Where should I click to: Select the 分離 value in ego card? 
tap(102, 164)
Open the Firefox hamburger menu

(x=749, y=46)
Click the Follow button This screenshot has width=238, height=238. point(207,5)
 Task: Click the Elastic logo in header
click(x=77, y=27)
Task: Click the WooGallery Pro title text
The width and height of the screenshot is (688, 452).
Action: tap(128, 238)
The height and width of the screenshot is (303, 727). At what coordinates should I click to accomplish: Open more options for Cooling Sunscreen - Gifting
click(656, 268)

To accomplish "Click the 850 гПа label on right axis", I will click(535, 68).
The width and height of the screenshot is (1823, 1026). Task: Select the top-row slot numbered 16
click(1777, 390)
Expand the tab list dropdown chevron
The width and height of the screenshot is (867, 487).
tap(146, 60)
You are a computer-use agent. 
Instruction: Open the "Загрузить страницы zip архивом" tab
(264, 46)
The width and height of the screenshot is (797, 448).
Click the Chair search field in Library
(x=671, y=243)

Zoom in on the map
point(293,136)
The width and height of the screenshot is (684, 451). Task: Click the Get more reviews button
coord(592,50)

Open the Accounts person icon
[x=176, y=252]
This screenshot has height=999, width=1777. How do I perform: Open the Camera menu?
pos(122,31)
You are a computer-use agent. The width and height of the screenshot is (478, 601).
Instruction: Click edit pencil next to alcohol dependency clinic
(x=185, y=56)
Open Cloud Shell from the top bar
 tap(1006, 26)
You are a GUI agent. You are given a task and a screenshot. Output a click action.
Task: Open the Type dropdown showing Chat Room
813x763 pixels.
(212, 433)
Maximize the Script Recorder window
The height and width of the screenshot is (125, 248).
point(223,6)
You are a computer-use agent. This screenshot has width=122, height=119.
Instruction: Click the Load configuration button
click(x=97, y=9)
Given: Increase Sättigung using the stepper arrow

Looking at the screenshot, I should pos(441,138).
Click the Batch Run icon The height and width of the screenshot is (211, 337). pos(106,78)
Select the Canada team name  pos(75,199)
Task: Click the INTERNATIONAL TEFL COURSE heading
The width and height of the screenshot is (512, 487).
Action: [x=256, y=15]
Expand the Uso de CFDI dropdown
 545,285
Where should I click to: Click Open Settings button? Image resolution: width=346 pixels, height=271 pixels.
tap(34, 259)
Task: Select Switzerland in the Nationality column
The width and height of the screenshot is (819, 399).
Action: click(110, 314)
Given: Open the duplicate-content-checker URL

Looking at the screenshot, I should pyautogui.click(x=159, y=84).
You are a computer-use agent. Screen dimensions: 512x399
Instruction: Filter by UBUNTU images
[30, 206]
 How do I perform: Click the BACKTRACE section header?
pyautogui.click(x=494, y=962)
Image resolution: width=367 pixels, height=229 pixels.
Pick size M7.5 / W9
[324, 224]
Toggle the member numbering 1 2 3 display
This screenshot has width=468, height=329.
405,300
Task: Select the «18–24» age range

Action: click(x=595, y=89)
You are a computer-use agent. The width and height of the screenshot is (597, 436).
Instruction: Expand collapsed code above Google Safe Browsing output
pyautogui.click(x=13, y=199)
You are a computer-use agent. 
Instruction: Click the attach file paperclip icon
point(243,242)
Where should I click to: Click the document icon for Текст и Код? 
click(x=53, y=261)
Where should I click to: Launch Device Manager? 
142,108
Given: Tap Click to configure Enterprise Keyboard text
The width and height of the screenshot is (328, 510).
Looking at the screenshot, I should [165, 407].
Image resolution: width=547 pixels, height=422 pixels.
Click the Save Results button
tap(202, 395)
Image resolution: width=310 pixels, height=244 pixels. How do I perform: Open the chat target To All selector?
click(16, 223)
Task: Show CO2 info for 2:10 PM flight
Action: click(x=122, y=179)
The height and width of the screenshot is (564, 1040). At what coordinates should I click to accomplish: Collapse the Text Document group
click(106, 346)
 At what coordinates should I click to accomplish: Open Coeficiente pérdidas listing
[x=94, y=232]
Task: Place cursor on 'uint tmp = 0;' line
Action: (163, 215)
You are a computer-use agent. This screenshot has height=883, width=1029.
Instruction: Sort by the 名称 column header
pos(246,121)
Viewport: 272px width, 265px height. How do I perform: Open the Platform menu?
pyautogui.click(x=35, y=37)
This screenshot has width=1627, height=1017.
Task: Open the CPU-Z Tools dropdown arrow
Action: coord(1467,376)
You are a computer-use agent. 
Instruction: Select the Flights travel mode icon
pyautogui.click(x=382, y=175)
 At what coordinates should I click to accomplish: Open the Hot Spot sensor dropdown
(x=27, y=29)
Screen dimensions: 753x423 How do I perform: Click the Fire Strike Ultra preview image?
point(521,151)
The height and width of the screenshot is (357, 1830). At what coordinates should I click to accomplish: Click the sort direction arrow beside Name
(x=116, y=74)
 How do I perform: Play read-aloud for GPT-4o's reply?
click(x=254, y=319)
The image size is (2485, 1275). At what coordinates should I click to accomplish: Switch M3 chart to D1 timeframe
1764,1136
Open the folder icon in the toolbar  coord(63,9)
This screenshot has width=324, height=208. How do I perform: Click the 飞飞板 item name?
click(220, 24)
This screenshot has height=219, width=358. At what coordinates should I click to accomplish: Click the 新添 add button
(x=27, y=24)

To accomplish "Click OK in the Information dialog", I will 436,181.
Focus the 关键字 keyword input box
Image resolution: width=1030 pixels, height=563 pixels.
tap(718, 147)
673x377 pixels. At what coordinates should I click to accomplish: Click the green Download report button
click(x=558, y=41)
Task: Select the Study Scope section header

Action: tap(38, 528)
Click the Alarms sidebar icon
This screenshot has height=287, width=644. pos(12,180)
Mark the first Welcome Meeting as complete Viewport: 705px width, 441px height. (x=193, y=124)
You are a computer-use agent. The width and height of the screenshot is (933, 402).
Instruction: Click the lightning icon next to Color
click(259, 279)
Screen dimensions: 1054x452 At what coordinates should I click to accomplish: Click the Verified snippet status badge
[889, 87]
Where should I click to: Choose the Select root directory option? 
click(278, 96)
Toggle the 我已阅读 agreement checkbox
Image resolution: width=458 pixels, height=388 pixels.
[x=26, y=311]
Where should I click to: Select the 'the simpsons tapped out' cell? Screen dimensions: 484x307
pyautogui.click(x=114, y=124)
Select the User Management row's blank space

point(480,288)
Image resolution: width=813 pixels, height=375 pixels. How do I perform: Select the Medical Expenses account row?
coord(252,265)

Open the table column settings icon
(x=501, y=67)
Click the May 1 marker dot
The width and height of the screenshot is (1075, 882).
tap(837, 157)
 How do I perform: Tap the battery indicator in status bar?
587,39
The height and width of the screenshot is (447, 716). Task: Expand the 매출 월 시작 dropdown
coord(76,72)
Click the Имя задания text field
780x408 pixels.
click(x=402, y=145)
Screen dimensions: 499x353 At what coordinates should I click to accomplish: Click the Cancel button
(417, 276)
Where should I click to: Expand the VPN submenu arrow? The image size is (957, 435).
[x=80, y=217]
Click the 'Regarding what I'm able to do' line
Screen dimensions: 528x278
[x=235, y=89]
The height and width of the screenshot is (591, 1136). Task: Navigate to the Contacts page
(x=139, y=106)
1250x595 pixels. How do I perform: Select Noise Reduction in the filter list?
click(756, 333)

▬▬▬▬▬▬

Please format every row above as a Markdown table with two columns, No. and Line, numbering each row and leaving out the blank ones.

**Task answer**
| No. | Line |
|---|---|
| 1 | Where should I click to: Select the 分離 value in ego card?  |
| 2 | tap(102, 164) |
| 3 | Open the Firefox hamburger menu |
| 4 | (x=749, y=46) |
| 5 | Click the Follow button This screenshot has width=238, height=238. point(207,5) |
| 6 |  Task: Click the Elastic logo in header |
| 7 | click(x=77, y=27) |
| 8 | Task: Click the WooGallery Pro title text |
| 9 | The width and height of the screenshot is (688, 452). |
| 10 | Action: tap(128, 238) |
| 11 | The height and width of the screenshot is (303, 727). At what coordinates should I click to accomplish: Open more options for Cooling Sunscreen - Gifting |
| 12 | click(656, 268) |
| 13 | To accomplish "Click the 850 гПа label on right axis", I will click(535, 68). |
| 14 | The width and height of the screenshot is (1823, 1026). Task: Select the top-row slot numbered 16 |
| 15 | click(1777, 390) |
| 16 | Expand the tab list dropdown chevron |
| 17 | The width and height of the screenshot is (867, 487). |
| 18 | tap(146, 60) |
| 19 | You are a computer-use agent.  |
| 20 | Instruction: Open the "Загрузить страницы zip архивом" tab |
| 21 | (264, 46) |
| 22 | The width and height of the screenshot is (797, 448). |
| 23 | Click the Chair search field in Library |
| 24 | (x=671, y=243) |
| 25 | Zoom in on the map |
| 26 | point(293,136) |
| 27 | The width and height of the screenshot is (684, 451). Task: Click the Get more reviews button |
| 28 | coord(592,50) |
| 29 | Open the Accounts person icon |
| 30 | [x=176, y=252] |
| 31 | This screenshot has height=999, width=1777. How do I perform: Open the Camera menu? |
| 32 | pos(122,31) |
| 33 | You are a computer-use agent. The width and height of the screenshot is (478, 601). |
| 34 | Instruction: Click edit pencil next to alcohol dependency clinic |
| 35 | (x=185, y=56) |
| 36 | Open Cloud Shell from the top bar |
| 37 |  tap(1006, 26) |
| 38 | You are a GUI agent. You are given a task and a screenshot. Output a click action. |
| 39 | Task: Open the Type dropdown showing Chat Room |
| 40 | 813x763 pixels. |
| 41 | (212, 433) |
| 42 | Maximize the Script Recorder window |
| 43 | The height and width of the screenshot is (125, 248). |
| 44 | point(223,6) |
| 45 | You are a computer-use agent. This screenshot has width=122, height=119. |
| 46 | Instruction: Click the Load configuration button |
| 47 | click(x=97, y=9) |
| 48 | Given: Increase Sättigung using the stepper arrow |
| 49 | Looking at the screenshot, I should pos(441,138). |
| 50 | Click the Batch Run icon The height and width of the screenshot is (211, 337). pos(106,78) |
| 51 | Select the Canada team name  pos(75,199) |
| 52 | Task: Click the INTERNATIONAL TEFL COURSE heading |
| 53 | The width and height of the screenshot is (512, 487). |
| 54 | Action: [x=256, y=15] |
| 55 | Expand the Uso de CFDI dropdown |
| 56 |  545,285 |
| 57 | Where should I click to: Click Open Settings button? Image resolution: width=346 pixels, height=271 pixels. |
| 58 | tap(34, 259) |
| 59 | Task: Select Switzerland in the Nationality column |
| 60 | The width and height of the screenshot is (819, 399). |
| 61 | Action: click(110, 314) |
| 62 | Given: Open the duplicate-content-checker URL |
| 63 | Looking at the screenshot, I should pyautogui.click(x=159, y=84). |
| 64 | You are a computer-use agent. Screen dimensions: 512x399 |
| 65 | Instruction: Filter by UBUNTU images |
| 66 | [30, 206] |
| 67 |  How do I perform: Click the BACKTRACE section header? |
| 68 | pyautogui.click(x=494, y=962) |
| 69 | Image resolution: width=367 pixels, height=229 pixels. |
| 70 | Pick size M7.5 / W9 |
| 71 | [324, 224] |
| 72 | Toggle the member numbering 1 2 3 display |
| 73 | This screenshot has width=468, height=329. |
| 74 | 405,300 |
| 75 | Task: Select the «18–24» age range |
| 76 | Action: click(x=595, y=89) |
| 77 | You are a computer-use agent. The width and height of the screenshot is (597, 436). |
| 78 | Instruction: Expand collapsed code above Google Safe Browsing output |
| 79 | pyautogui.click(x=13, y=199) |
| 80 | You are a computer-use agent.  |
| 81 | Instruction: Click the attach file paperclip icon |
| 82 | point(243,242) |
| 83 | Where should I click to: Click the document icon for Текст и Код?  |
| 84 | click(x=53, y=261) |
| 85 | Where should I click to: Launch Device Manager?  |
| 86 | 142,108 |
| 87 | Given: Tap Click to configure Enterprise Keyboard text |
| 88 | The width and height of the screenshot is (328, 510). |
| 89 | Looking at the screenshot, I should [165, 407]. |
| 90 | Image resolution: width=547 pixels, height=422 pixels. |
| 91 | Click the Save Results button |
| 92 | tap(202, 395) |
| 93 | Image resolution: width=310 pixels, height=244 pixels. How do I perform: Open the chat target To All selector? |
| 94 | click(16, 223) |
| 95 | Task: Show CO2 info for 2:10 PM flight |
| 96 | Action: click(x=122, y=179) |
| 97 | The height and width of the screenshot is (564, 1040). At what coordinates should I click to accomplish: Collapse the Text Document group |
| 98 | click(106, 346) |
| 99 |  At what coordinates should I click to accomplish: Open Coeficiente pérdidas listing |
| 100 | [x=94, y=232] |
| 101 | Task: Place cursor on 'uint tmp = 0;' line |
| 102 | Action: (163, 215) |
| 103 | You are a computer-use agent. This screenshot has height=883, width=1029. |
| 104 | Instruction: Sort by the 名称 column header |
| 105 | pos(246,121) |
| 106 | Viewport: 272px width, 265px height. How do I perform: Open the Platform menu? |
| 107 | pyautogui.click(x=35, y=37) |
| 108 | This screenshot has width=1627, height=1017. |
| 109 | Task: Open the CPU-Z Tools dropdown arrow |
| 110 | Action: coord(1467,376) |
| 111 | You are a computer-use agent.  |
| 112 | Instruction: Select the Flights travel mode icon |
| 113 | pyautogui.click(x=382, y=175) |
| 114 |  At what coordinates should I click to accomplish: Open the Hot Spot sensor dropdown |
| 115 | (x=27, y=29) |
| 116 | Screen dimensions: 753x423 How do I perform: Click the Fire Strike Ultra preview image? |
| 117 | point(521,151) |
| 118 | The height and width of the screenshot is (357, 1830). At what coordinates should I click to accomplish: Click the sort direction arrow beside Name |
| 119 | (x=116, y=74) |
| 120 |  How do I perform: Play read-aloud for GPT-4o's reply? |
| 121 | click(x=254, y=319) |
| 122 | The image size is (2485, 1275). At what coordinates should I click to accomplish: Switch M3 chart to D1 timeframe |
| 123 | 1764,1136 |
| 124 | Open the folder icon in the toolbar  coord(63,9) |
| 125 | This screenshot has width=324, height=208. How do I perform: Click the 飞飞板 item name? |
| 126 | click(220, 24) |
| 127 | This screenshot has height=219, width=358. At what coordinates should I click to accomplish: Click the 新添 add button |
| 128 | (x=27, y=24) |
| 129 | To accomplish "Click OK in the Information dialog", I will 436,181. |
| 130 | Focus the 关键字 keyword input box |
| 131 | Image resolution: width=1030 pixels, height=563 pixels. |
| 132 | tap(718, 147) |
| 133 | 673x377 pixels. At what coordinates should I click to accomplish: Click the green Download report button |
| 134 | click(x=558, y=41) |
| 135 | Task: Select the Study Scope section header |
| 136 | Action: tap(38, 528) |
| 137 | Click the Alarms sidebar icon |
| 138 | This screenshot has height=287, width=644. pos(12,180) |
| 139 | Mark the first Welcome Meeting as complete Viewport: 705px width, 441px height. (x=193, y=124) |
| 140 | You are a computer-use agent. The width and height of the screenshot is (933, 402). |
| 141 | Instruction: Click the lightning icon next to Color |
| 142 | click(259, 279) |
| 143 | Screen dimensions: 1054x452 At what coordinates should I click to accomplish: Click the Verified snippet status badge |
| 144 | [889, 87] |
| 145 | Where should I click to: Choose the Select root directory option?  |
| 146 | click(278, 96) |
| 147 | Toggle the 我已阅读 agreement checkbox |
| 148 | Image resolution: width=458 pixels, height=388 pixels. |
| 149 | [x=26, y=311] |
| 150 | Where should I click to: Select the 'the simpsons tapped out' cell? Screen dimensions: 484x307 |
| 151 | pyautogui.click(x=114, y=124) |
| 152 | Select the User Management row's blank space |
| 153 | point(480,288) |
| 154 | Image resolution: width=813 pixels, height=375 pixels. How do I perform: Select the Medical Expenses account row? |
| 155 | coord(252,265) |
| 156 | Open the table column settings icon |
| 157 | (x=501, y=67) |
| 158 | Click the May 1 marker dot |
| 159 | The width and height of the screenshot is (1075, 882). |
| 160 | tap(837, 157) |
| 161 |  How do I perform: Tap the battery indicator in status bar? |
| 162 | 587,39 |
| 163 | The height and width of the screenshot is (447, 716). Task: Expand the 매출 월 시작 dropdown |
| 164 | coord(76,72) |
| 165 | Click the Имя задания text field |
| 166 | 780x408 pixels. |
| 167 | click(x=402, y=145) |
| 168 | Screen dimensions: 499x353 At what coordinates should I click to accomplish: Click the Cancel button |
| 169 | (417, 276) |
| 170 | Where should I click to: Expand the VPN submenu arrow? The image size is (957, 435). |
| 171 | [x=80, y=217] |
| 172 | Click the 'Regarding what I'm able to do' line |
| 173 | Screen dimensions: 528x278 |
| 174 | [x=235, y=89] |
| 175 | The height and width of the screenshot is (591, 1136). Task: Navigate to the Contacts page |
| 176 | (x=139, y=106) |
| 177 | 1250x595 pixels. How do I perform: Select Noise Reduction in the filter list? |
| 178 | click(756, 333) |